Built from the 1960s until the early 1990s, this massive beast was the joy of every elementary school age kid in the US and Canada who wanted a chance to get away from spelling and arithmetic to listen to the dulcet tones of The Letter People or Schoolhouse Rock.

While audiophiles may look at this thing and cringe, I actually love this particular unit for several reasons: First, it has a lovely retro aesthetic–beige with a dark leather veneer–that just screams late 70s/early 80s (yeah, I’m one of those weird kids that appreciates that ugly brown 70s look). It can also play just about any piece of vinyl that you throw at it–from a 78 all the way up to 16RPM (it also has a really cool built-in adapter which is extremely convenient for 7″ singles).

record spinningNow, besides just looking cool and being able to play anything you put on it, this thing is extremely cool because it was designed for the educational market meaning that it has ultra-solid construction: the Califone record players are built of steel and lumber, making them heavy and virtually bulletproof. The 1400 series was designed for kindergartners to climb on or throw across a classroom and keep working–you’ll never see that kind of build quality from consumer electronics again! Of course, the downside to being designed for educational use is that it is built to a price. Califone was never known for their sound quality, and the 1430K is not the most high-end, high-fidelity vinyl playback system that you’ll find. It is monaural, and it does have a pretty heavy tracking weight that can prematurely wear out some records, but it’s not a bad sound and it is entirely adequate for playing the occasional vinyl records at home. Would I use it as a daily driver for most of my listening? No. I also don’t use a Commodore 64 as my main computer, but I enjoy working with it for historical interest and as a hobby. In the same spirit, I want to give this unit a much-needed renovation while respecting its unique history and aesthetic.

The Plan:

Phonograph electronics block diagram

The Califone 1430K isn’t a terribly complex piece of equipment: apart from the AC transformer and speaker driver fastened to the steel chassis, a 3×5-inch PCB holds the entirety of the solid state circuitry. My goal will be to replace the existing board with one of my own design that incorporates a small stereo pre-amplifier with the existing single-knob tone control, a class D main stereo amplifier, and a new, simpler power supply. Of course, for true stereo sound, I’ll need to replace the entire tone arm assembly starting with the cartridge and stylus, then run new wiring down to the amplifier board.

Pfanstiehl P-228D cartridge
Pfanstiehl P-228D Cartridge

Sourcing a new stereo cartridge that fits inside the existing tone arm is going to be tricky, but the Pfanstiehl P-228D looks like nearly a drop-in replacement for the Astatic 89T as it has the double-sided stylus and the footprint–as best I can tell–matches that of the mounting holes on the Califone tone arm! From there, it’s just a matter of designing the amplifier circuits, cutting a board, and assembling.

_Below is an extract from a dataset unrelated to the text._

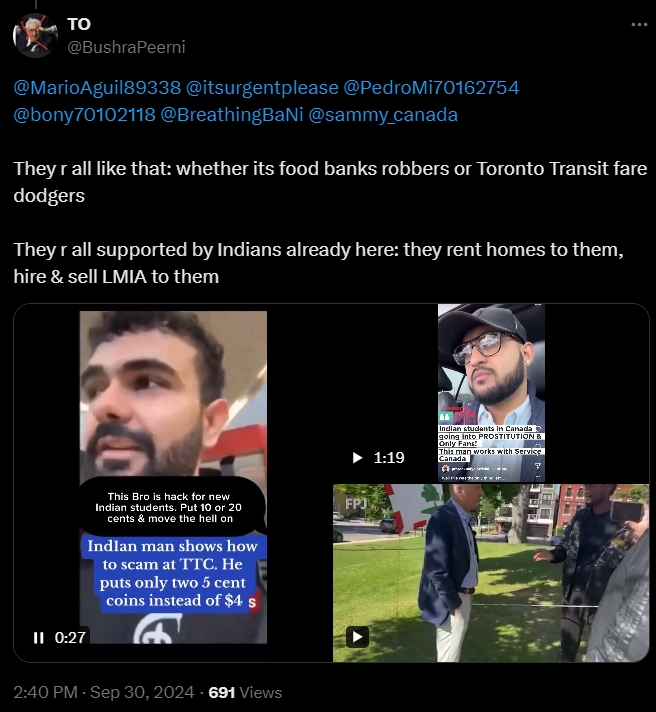Play the bottom-right park video

click(x=357, y=637)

I haven’t decided if I want to go any further, but I’m tempted to see if I can update the auxiliary output options on the Califone. Bluetooth would be nice, but the steel chassis may prove too problematic. I’ve also considered adding line-level output in the form of stereo RCA ports or even TOSLINK (because I’m a masochist), but that would require cutting the original case and I’m not convinced that I want to even attempt that! I’ll keep my options open, though, and we’ll see where this journey leads me.

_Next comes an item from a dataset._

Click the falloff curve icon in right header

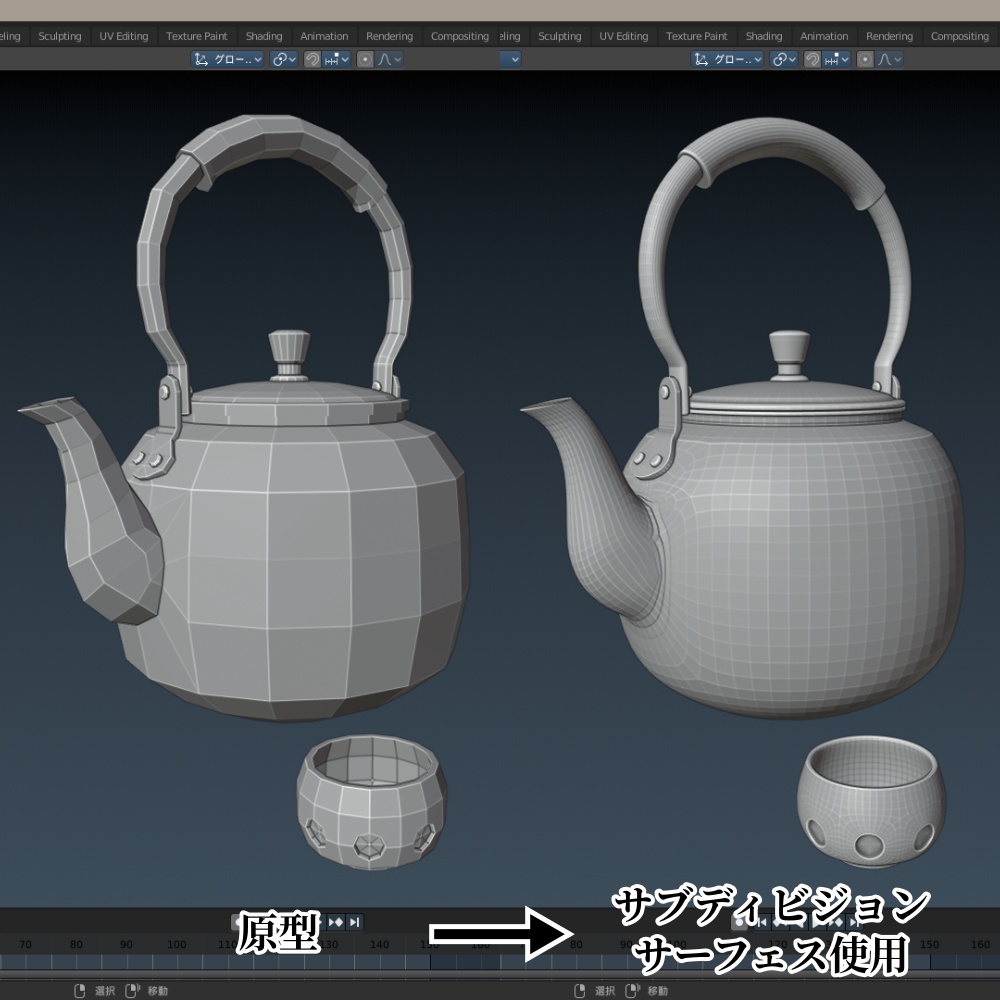[x=882, y=58]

Califone 1430K Record Player Teardown

The Califone 1400 series record players were built like tanks: able to be thrown across a classroom, climbed upon by kindergartners, and still keep playing! Let’s take a peak inside and see just how it was built!

The big takeaway from this expedition is that the internals are extremely simple. Despite the relatively large size of the unit, most of the internal space is empty. A 12″ speaker driver sits behind the steel grille on the front of the unit and a small 3×5-inch PCB contains all of the electronics. The grounded 120VAC input directly powers the turntable motor then connects to a 4:1 transformer providing 30VAC to the tonearm light, and a small rectification circuit on the PCB that powers the amplifier circuitry.

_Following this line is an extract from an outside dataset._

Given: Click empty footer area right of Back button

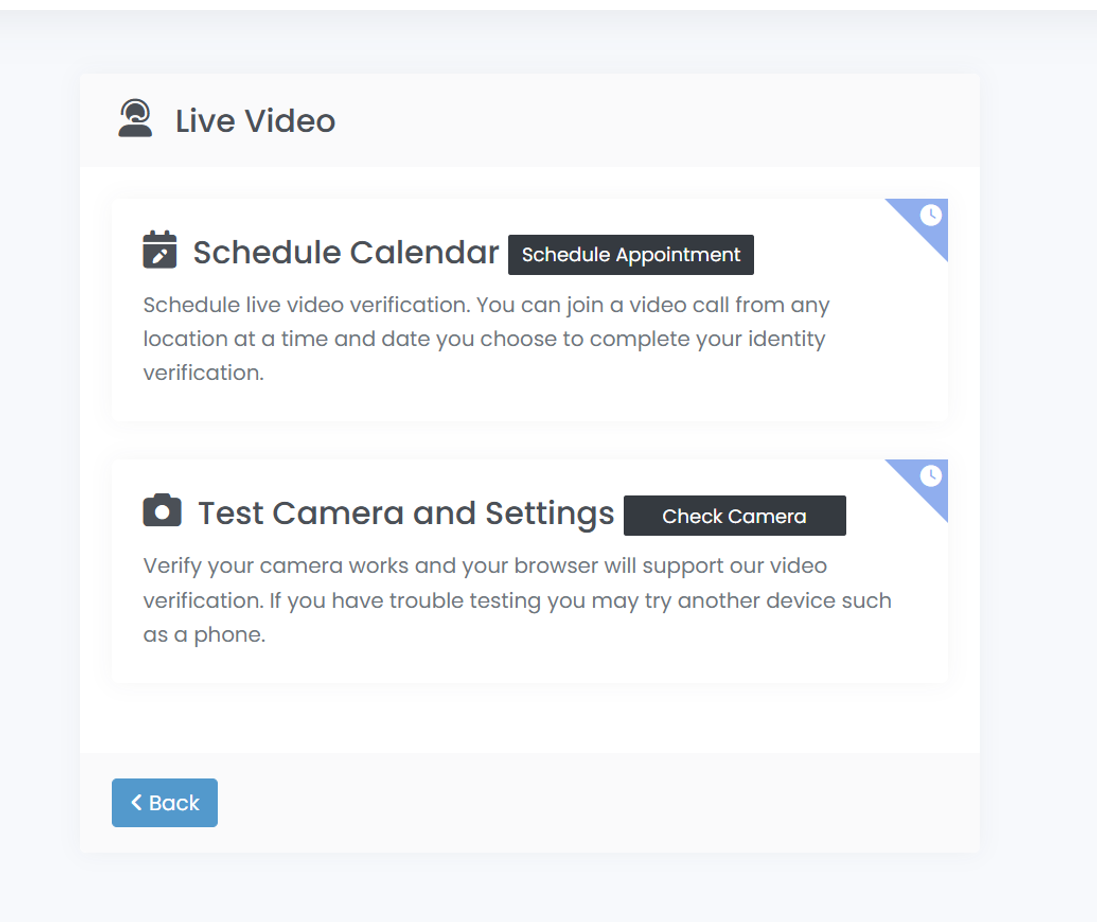Looking at the screenshot, I should click(x=600, y=803).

Califone 1430K wiring schematic
Califone 1430K wiring schematic

I’ll have to make a better copy of this schematic for posterity. Fortunately, Califone was good enough to glue one inside the case. I’ll just have to copy it into Fritzing to make it a little more legible and update this article once it’s available.

Some 1400 series phonographs had their AC motors replaced with DC models as they were cheaper to produce and didn’t require 60Hz mains for timing. Califone issued a service bulletin in 1990 to illustrate the process for their field technicians. At least mine is still original.

Speaking of service bulletins: You can download them from here.

Now that I’ve got a pretty solid idea how this thing goes together, it’s time to start redesigning the electronics.

My Califone Story (Or: Why Teachers Headcount Before Leaving The Classroom)

The Califone 1400 Series record players have always held a special place in my heart because they were my first experience with phonographs. This particular model that I’ve been working on for Project Califone happens to come from the school system where I grew up (albeit from a different location); my grandmother paid only a song when she bought it for me twenty-some-odd years ago while browsing yard sales. These models were once ubiquitous in classrooms in the US, but have slowly faded from view as CD became the standard format for educational material in the mid-late 90s. In this video, I relay my Califone story and why the brand has always stood out in my mind–as well as why teachers started counting heads before leaving the classroom during a fire drill!

Footage from “In Case of Fire” (1959)

Using Pi-Hole For Whole-Network Ad Blocking

Internet advertising was once a fairly benign minor annoyance that spiraled into the oft-lampooned dark world of pop-ups on top of pop-ups. In these early years, simple ad-blocking plugins for popular browsers like Netscape Navigator (and its successor, Mozilla Firefox) were enough to keep these nuisances at bay, but as advertising technology got more sophisticated, Web 2.0 became more commercialized, and surveillance capitalism became the business model du jour, ad-blockers have moved from convenience to absolute necessity while simultaneously become more difficult to implement at the browser level.

Most commercial websites now can detect ad-blocker software and refuse to serve content in response. In these cases, it becomes necessary to allow some level of ad servicing–usually through whitelisting specific sites–but this also comes at the extended (and immeasurable) cost of privacy. Advertising networks track users’ movements across the internet and serve consistent ads based on that user’s specific browsing history. In this Brave New World, a user’s very identity is a commodity that must be exchanged in order to participate in society. One must sell their soul in an asymmetrical exchange to merely experience the world outside while the buyer resells the soul indefinitely and reaps exponential profits.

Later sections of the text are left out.